Stereophile complains it's readers are too informed.


erik_squires
We are kidding ourselves if we think this forum is mainly fact.  Facts are things that proven or else are universally acknowledge to be true by everyone apart from the mad.  Facts are hard to come by.  This forum is about 90% opinion and 10% fact.  Stereophile contains much the same mix, but their measurements are as factual as it gets.  Long may that last!

Four cheers for John Atkinson.  I have followed him since he started on Hi-Fi News & Record Review here in the UK in the early 1970s.  He improved HFNRR and stood out as an innovator with his feet firmly on the ground.  Stereophile is hugely better for his 30something years leadership.  Jim is finding him a hard act to follow.  Jim's editorial stance is quite a bit different from John's even though he says the mag won't change.

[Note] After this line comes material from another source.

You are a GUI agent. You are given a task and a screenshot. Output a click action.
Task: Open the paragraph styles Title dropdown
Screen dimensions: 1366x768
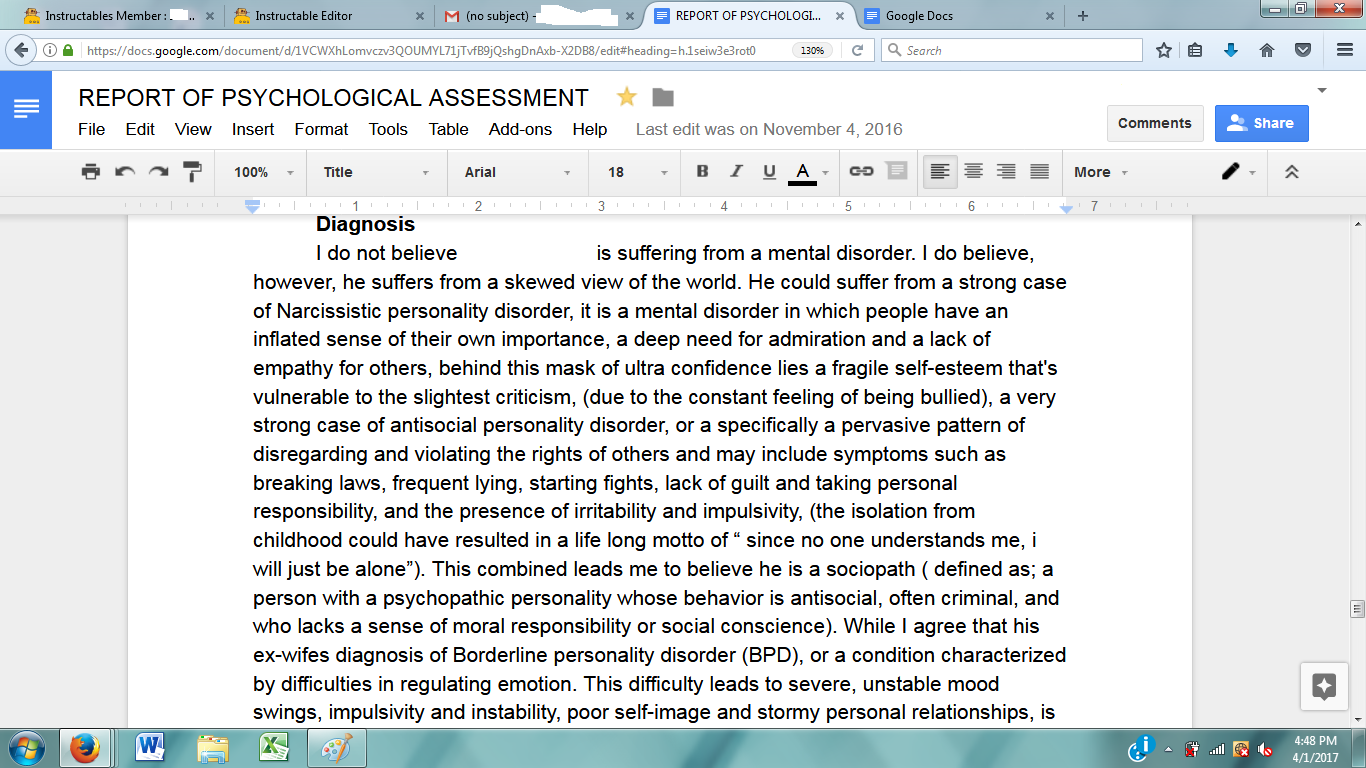[375, 171]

Those who question the benefit of measurements should note John's speaker measurements often confirm artifacts that the reviewer had heard (before he saw the measurements).  But sometimes an appararently glaring fault in a speaker is not noticed at all by the listening reviewer.  And that is not always because the reviewer might adore single-ended triode amps and horn speakers.
One thing which differentiates audio equipment magazine reviews from those reviewers of other cultural products— painting, music, film, dance, etc. — is that audio equipment is only partially an expressive artifact. It is necessarily instrumental to its purpose; in short, it is not trying to communicate something meaningful in the same vein as those other cultural products are.
Because of the above fact, magazines like Stereophile are forever beholden to the churn and hype of products-for-sale. They exist to help companies sell new stuff, and while they have developed standards based on subjective listening experience and engineering know how, they can never abandon their core mission: to celebrate or denigrate somehow, the “consumability” of the new thing for sale.

People say it all the time: namely, that the improvements made in various elements of an audio system are either imaginary or incremental. Given all the equipment which has been produced so far, if there was never any more “progress” and all we could lay our hands on was the existing range of options, surely there would be an adequate number of combinations to keep our quest for the absolute sound alive and well until the sun burns out.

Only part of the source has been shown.